Ultraviolet of the Genuine by Hannah Brooks Motl
Ultraviolet of the Genuine by Hannah Brooks Motl
*Publication date is March 11th!*
*Preorders will begin in February*
Hannah Brooks-Motl’s fourth collection of poems, Ultraviolet of the Genuine, is an expansive record of time and thought, weaving together philosophy, science, theology, dreams, grief, literary theory, criticism, history, and ideas of utopia—becoming a book that continuously surprises and is nearly impossible to categorize. Engaging with centuries of poetic tradition, Ultraviolet of the Genuine leaves room for the development of everything, abstract and alive, even giving ants the spotlight in one long poem. These poems propose a new metaphysics, weighing everyday moments wherein the elusive and ultraviolet radiate. Again, Brooks-Motl challenges the ways we read poetry, not by opting for either the head or the heart, but by choosing both.

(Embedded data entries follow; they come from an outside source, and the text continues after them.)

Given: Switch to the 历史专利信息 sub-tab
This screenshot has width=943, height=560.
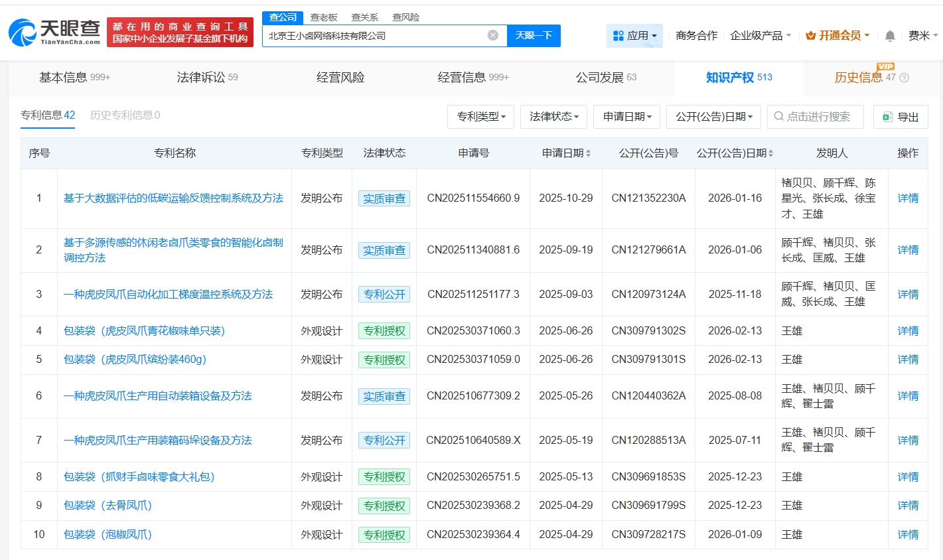Looking at the screenshot, I should (x=125, y=115).
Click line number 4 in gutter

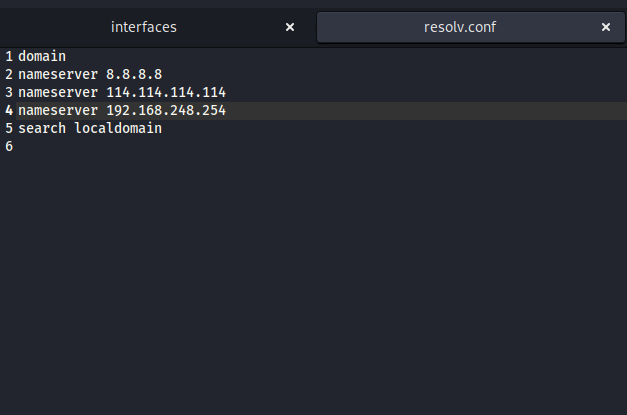pos(9,110)
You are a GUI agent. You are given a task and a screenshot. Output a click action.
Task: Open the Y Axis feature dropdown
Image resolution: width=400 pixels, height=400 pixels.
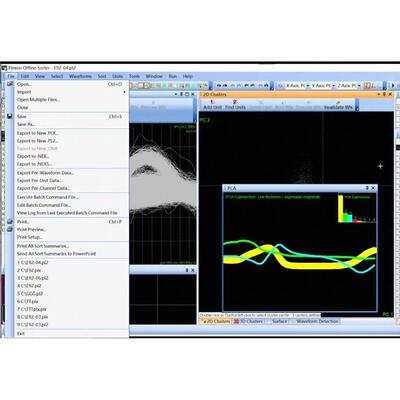pos(333,86)
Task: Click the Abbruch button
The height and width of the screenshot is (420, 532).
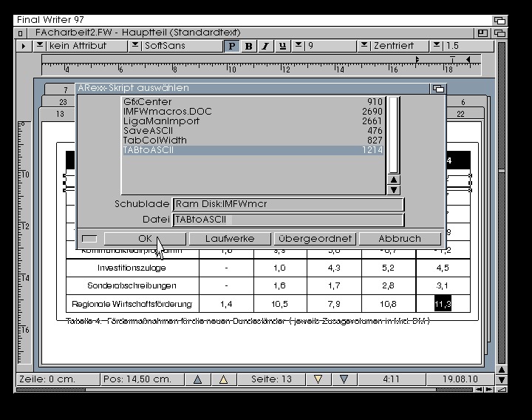Action: click(x=400, y=239)
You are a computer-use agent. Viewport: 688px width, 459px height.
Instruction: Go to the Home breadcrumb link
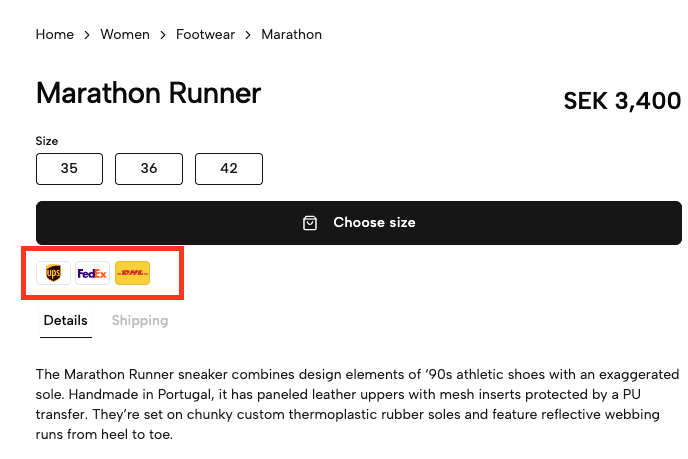coord(55,35)
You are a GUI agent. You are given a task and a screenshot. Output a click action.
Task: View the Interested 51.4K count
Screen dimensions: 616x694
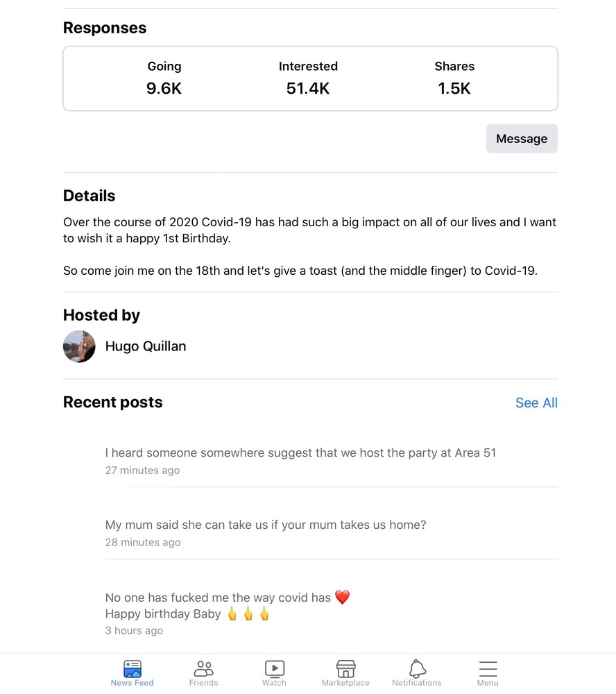[x=308, y=88]
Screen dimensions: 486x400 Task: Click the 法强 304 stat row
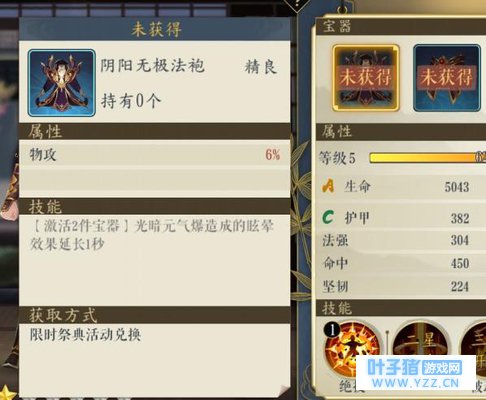[401, 240]
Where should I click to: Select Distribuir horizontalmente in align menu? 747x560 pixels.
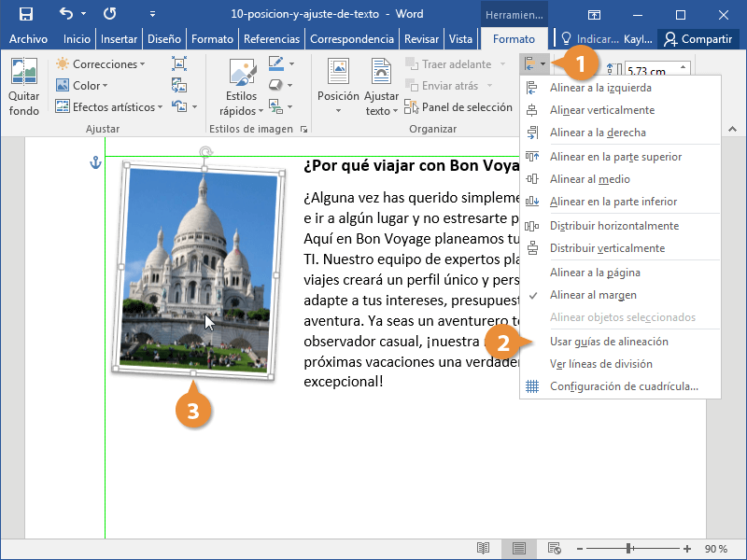(613, 226)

“[T]he poem / should be a world, a real world” writes Brooks-Motl. Ultraviolet of the
Genuine is a thrilling poetic search for utopian ants under real rocks. Brooks-Motl’s
poems snake from “mouth to anus” through a python of philosophical and aesthetic
questions in her attempt to grapple with the allure and limits of “ecstatic personal
austerities.” This is intellectual poetry of the highest order bent on bringing us the news
from nowhere. —Jennifer Moxley
The spirit of utopia lives on in Hannah Brooks-Motl’s luminous new collection, Ultraviolet of the Genuine: through its linguistic eclecticism, radiant intelligence, and homespun rebellion against everything given. In poems that know “nowhere’s exactly perfection,” Brooks-Motl takes us directly and slantwise to the middle of everywhere: to “the woods / where fait waits,” up the mountain again to have “a dutiful dialogue / with fallen leaves,” home with its bowl of fruit “like an image of utopia”–tracing the meanders and spirals of desire paths made by a mind alert and alerting. With her fourth collection, Brooks-Motl proves herself not only among this generation’s truly singular poets, but also one of its most philosophical. Hers are excitingly philosophical poems that think with the whole body, dancing to the music of thought and feeling for “the vaster partaking of anything that is.” Every poem here is a momentary stay against the artificial, an insistence on the authority of our hopes, imagination, desires, and anticipations. Separately and singly, they essay to locate the paradoxes of joy amid the wilderness of life. I have happily roamed the woods of these words for days, tracking traces of elegy, analysis, dream, finding much nourishment, company, and countless small wonders “sufficient to all”–and I’ll keep returning for years to come because Ultraviolet of the Genuine shows me new possibilities for what poems can be, what language can do. —Hai-Dang Phan
It starts with blueberries and it ends with quartz and heaven. In between it’s all reeling from tender adventure, cutting a path through bird cannons and scurfpea. Our poet has a literary injury. She attends to the ants, to the ticks and the weeds. Goethe said that blue shadows on snow are a demanded colour, produced by the eye itself. Somewhere Marianne Moore swishes her cape, tilts her tricorner cap, stares directly at the sun. It’s a mortal world, and we know after all that what looks like a vase can also be an urn. Mystic concentration/lyric dispersal: Hannah Brooks-Motl makes a serious book. —Luke Roberts
Hannah Brooks-Motl was born and raised in Wisconsin. She is author of the poetry collections The New Years (2014), M (2015), Earth (2019), and Ultraviolet of the Genuine (2025), as well as chapbooks from the Song Cave, arrow as aarow, and The Year. She lives in western Massachusetts.